▼▼▼
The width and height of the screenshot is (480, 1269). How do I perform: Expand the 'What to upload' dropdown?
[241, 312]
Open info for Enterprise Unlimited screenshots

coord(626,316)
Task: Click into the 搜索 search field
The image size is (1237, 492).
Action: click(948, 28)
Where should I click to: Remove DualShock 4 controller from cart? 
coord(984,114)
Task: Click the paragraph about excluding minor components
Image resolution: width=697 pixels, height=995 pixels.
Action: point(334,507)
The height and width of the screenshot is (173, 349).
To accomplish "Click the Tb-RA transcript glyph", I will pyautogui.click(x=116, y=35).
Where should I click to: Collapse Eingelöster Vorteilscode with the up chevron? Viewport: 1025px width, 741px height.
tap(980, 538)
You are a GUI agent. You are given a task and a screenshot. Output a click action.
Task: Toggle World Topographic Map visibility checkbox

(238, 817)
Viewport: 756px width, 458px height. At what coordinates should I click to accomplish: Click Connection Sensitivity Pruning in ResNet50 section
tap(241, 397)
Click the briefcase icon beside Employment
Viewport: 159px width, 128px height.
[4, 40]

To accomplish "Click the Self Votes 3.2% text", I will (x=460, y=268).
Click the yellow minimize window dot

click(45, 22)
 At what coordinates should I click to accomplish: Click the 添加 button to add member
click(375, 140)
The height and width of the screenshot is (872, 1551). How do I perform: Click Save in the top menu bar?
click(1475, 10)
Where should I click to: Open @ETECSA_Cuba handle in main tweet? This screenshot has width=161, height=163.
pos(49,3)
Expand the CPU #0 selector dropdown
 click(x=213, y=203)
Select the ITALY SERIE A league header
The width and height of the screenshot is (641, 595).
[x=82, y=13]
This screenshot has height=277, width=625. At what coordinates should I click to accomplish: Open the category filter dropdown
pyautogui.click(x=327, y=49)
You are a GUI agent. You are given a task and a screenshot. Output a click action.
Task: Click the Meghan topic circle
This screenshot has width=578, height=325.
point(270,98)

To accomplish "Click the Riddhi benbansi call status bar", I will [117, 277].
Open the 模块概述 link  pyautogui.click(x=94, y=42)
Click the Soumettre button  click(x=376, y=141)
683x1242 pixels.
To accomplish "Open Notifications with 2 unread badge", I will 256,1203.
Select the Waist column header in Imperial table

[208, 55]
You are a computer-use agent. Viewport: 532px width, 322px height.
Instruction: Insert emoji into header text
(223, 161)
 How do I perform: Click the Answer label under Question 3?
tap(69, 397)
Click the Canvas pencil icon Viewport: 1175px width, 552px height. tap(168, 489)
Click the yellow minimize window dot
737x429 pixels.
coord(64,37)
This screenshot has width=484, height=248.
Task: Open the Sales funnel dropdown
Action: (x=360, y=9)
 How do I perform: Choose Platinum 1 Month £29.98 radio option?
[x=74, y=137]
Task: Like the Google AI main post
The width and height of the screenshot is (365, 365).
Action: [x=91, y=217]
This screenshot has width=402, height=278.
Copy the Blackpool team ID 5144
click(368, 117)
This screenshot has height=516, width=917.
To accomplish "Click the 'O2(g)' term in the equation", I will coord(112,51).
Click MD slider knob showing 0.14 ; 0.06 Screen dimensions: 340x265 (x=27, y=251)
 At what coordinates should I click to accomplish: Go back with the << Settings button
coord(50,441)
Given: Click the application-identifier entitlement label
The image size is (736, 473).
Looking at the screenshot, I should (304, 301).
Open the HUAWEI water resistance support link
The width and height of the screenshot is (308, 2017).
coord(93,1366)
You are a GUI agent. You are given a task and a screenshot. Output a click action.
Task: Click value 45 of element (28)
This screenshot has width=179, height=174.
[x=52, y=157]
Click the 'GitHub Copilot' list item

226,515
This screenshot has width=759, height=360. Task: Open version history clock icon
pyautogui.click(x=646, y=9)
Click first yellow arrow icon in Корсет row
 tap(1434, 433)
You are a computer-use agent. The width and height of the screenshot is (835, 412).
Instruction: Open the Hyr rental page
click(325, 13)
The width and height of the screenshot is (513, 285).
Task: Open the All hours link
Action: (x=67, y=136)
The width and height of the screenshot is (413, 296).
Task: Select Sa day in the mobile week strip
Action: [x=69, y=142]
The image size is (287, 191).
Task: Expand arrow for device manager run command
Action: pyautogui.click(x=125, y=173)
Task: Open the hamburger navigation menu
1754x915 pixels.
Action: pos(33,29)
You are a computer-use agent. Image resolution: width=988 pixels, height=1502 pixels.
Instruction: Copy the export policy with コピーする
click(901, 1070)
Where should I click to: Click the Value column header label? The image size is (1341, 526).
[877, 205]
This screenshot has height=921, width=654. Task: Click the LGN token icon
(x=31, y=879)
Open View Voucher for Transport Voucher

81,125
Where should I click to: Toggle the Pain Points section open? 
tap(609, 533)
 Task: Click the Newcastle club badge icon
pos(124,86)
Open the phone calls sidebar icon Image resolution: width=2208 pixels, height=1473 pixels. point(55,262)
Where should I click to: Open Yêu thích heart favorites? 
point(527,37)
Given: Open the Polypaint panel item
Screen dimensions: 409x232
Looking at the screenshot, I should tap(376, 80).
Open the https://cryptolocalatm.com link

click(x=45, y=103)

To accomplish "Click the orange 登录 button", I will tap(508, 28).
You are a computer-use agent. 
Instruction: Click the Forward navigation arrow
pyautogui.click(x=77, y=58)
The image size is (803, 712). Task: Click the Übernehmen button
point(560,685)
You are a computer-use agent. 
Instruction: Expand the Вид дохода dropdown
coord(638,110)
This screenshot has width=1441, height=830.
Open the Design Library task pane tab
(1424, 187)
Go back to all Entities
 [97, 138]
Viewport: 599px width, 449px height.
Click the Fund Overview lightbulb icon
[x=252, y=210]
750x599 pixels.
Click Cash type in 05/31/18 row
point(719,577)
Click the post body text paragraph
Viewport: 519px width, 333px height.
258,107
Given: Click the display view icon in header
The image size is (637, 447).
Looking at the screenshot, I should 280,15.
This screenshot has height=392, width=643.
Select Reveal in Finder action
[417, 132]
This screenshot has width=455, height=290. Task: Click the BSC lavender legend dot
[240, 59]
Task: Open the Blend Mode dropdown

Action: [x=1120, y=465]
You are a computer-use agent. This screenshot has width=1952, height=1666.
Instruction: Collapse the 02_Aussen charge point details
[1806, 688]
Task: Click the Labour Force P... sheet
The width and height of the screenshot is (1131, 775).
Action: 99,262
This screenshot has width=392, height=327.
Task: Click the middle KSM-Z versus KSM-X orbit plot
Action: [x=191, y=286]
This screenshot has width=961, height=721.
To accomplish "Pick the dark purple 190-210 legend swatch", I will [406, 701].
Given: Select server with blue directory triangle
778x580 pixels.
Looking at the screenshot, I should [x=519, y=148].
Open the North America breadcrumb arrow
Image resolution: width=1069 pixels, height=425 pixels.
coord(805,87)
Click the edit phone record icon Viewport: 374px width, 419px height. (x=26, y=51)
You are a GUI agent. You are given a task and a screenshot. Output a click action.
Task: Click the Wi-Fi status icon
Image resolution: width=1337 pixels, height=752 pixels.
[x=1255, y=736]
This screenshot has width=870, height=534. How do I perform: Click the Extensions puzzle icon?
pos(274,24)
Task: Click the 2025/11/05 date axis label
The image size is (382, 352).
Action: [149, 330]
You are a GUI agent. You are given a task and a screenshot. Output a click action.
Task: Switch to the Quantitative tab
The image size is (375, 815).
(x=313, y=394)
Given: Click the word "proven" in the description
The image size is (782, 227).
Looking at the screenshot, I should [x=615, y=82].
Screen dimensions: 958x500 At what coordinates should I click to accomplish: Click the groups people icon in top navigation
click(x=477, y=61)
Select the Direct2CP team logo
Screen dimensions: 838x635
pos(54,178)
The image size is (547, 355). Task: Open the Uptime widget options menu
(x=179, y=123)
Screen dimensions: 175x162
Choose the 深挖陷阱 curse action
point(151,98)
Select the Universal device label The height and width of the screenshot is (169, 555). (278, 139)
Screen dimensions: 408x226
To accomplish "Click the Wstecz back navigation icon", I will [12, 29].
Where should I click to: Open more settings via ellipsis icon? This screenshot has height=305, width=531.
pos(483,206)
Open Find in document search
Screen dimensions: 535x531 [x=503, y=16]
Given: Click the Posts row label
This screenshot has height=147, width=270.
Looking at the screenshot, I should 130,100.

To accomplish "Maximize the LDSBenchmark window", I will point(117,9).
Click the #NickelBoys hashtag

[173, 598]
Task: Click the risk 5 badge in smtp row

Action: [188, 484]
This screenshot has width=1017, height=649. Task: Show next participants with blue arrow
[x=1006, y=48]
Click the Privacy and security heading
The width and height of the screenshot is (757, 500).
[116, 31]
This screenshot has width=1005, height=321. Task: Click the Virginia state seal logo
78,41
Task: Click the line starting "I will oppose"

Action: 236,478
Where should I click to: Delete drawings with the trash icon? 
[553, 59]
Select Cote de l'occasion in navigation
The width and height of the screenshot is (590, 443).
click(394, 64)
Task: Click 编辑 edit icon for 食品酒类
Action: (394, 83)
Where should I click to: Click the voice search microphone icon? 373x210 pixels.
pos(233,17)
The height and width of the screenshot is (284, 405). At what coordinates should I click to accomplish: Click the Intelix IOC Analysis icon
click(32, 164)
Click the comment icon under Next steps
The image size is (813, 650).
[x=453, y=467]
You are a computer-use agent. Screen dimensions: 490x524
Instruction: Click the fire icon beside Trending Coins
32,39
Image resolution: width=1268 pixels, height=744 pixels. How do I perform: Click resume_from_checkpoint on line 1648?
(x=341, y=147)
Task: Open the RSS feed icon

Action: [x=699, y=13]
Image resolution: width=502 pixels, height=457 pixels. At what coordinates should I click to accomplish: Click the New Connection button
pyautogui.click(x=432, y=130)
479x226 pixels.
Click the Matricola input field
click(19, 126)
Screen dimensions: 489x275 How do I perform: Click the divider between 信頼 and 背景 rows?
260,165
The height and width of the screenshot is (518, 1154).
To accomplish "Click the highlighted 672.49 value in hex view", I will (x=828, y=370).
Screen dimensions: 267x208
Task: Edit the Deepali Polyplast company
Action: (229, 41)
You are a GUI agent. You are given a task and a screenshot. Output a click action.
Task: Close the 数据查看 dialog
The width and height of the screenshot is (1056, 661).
▲▲▲
- [Task statement] Present every line from the one containing "You are a computer-use agent. Screen" through the last line as a Markdown table with the columns Row and Line. Leave out blank lines.

- [Finished answer]
| Row | Line |
|---|---|
| 1 | You are a computer-use agent. Screen dimensions: 490x524 |
| 2 | Instruction: Click the fire icon beside Trending Coins |
| 3 | 32,39 |
| 4 | Image resolution: width=1268 pixels, height=744 pixels. How do I perform: Click resume_from_checkpoint on line 1648? |
| 5 | (x=341, y=147) |
| 6 | Task: Open the RSS feed icon |
| 7 | Action: [x=699, y=13] |
| 8 | Image resolution: width=502 pixels, height=457 pixels. At what coordinates should I click to accomplish: Click the New Connection button |
| 9 | pyautogui.click(x=432, y=130) |
| 10 | 479x226 pixels. |
| 11 | Click the Matricola input field |
| 12 | click(19, 126) |
| 13 | Screen dimensions: 489x275 How do I perform: Click the divider between 信頼 and 背景 rows? |
| 14 | 260,165 |
| 15 | The height and width of the screenshot is (518, 1154). |
| 16 | To accomplish "Click the highlighted 672.49 value in hex view", I will (x=828, y=370). |
| 17 | Screen dimensions: 267x208 |
| 18 | Task: Edit the Deepali Polyplast company |
| 19 | Action: (229, 41) |
| 20 | You are a GUI agent. You are given a task and a screenshot. Output a click action. |
| 21 | Task: Close the 数据查看 dialog |
| 22 | The width and height of the screenshot is (1056, 661). |